According to CNBC, the offer is largely in stock, along with cash, and represents the incredible growth DraftKings has enjoyed in recent years.
Since acquiring SBTech and going public via a special purpose acquisition company, DraftKings has seen its market capitalisation soar – and it will be very interesting indeed to see how Entain responds to this offer.
A serial acquirer of brands itself, Entain earlier this year rejected a takeover offer from MGM Resorts International.
MGM Resorts also has a joint venture with Entain in the US: BetMGM.
Entain has confirmed it has received a takeover offer from the operator, “the consideration for which would include a combination of DraftKings stock and cash.” As news broke, DraftKings’ share price sat at $53.65, while Entain’s stock was valued at £22.27 ($30.40).
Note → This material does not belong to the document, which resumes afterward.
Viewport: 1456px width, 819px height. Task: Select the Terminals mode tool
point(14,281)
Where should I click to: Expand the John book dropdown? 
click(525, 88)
This, however, is an all-time high for Entain and reports of DraftKings’ interest have clearly spurred this increase on even further.
A combination between the two would be fascinating and would create a powerhouse within the industry, given a chief rival of DraftKings’ is FanDuel, which is owned by Flutter Entertainment.
Entain operates in markets across the world, prominently so in the UK, US and Australia.
DraftKings, until its takeover of SBTech, was solely focused on the US and its revenue streams remain US-dominant.
The offer made earlier this year by MGM Resorts was said to be worth $11bn and Entain believed this offer significantly undervalued the company.
If these reports prove accurate, how will the industry giant respond to this new, larger offer from DraftKings, a firm that is a full eight years younger than Entain itself?